__What needs to be done__: Going through the data below, tally every line where the string "computer" occurs, then give only the tally.

[Dataset entries Boundary: Start]

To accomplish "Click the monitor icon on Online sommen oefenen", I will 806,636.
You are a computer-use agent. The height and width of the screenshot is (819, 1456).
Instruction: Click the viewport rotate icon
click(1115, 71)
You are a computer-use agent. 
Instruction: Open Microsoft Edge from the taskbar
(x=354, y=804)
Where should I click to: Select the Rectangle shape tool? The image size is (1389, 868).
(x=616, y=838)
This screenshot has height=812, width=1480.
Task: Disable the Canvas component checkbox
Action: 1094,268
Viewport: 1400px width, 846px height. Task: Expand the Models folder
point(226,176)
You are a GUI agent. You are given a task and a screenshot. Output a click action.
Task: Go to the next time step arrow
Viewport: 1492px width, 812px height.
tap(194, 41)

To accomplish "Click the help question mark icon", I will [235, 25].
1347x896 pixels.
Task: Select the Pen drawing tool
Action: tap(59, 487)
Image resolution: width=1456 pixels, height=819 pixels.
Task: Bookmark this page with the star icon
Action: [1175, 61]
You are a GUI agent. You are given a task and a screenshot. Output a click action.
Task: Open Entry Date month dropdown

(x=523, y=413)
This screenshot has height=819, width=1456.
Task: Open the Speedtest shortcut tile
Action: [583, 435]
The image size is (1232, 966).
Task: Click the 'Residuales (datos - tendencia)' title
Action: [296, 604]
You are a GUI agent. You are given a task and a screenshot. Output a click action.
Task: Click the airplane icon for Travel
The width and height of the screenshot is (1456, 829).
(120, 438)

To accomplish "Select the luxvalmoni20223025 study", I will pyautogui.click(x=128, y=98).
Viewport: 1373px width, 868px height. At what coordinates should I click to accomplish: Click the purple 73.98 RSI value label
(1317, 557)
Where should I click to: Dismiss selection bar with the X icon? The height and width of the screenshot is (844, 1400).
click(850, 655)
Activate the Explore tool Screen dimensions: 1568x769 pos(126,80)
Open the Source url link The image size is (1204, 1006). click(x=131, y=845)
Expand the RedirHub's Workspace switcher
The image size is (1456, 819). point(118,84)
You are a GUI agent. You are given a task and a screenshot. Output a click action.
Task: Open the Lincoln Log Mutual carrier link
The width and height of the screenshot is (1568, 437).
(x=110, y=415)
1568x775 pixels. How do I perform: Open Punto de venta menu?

[Dataset entries Boundary: End]

__Answer to the exercise__: 2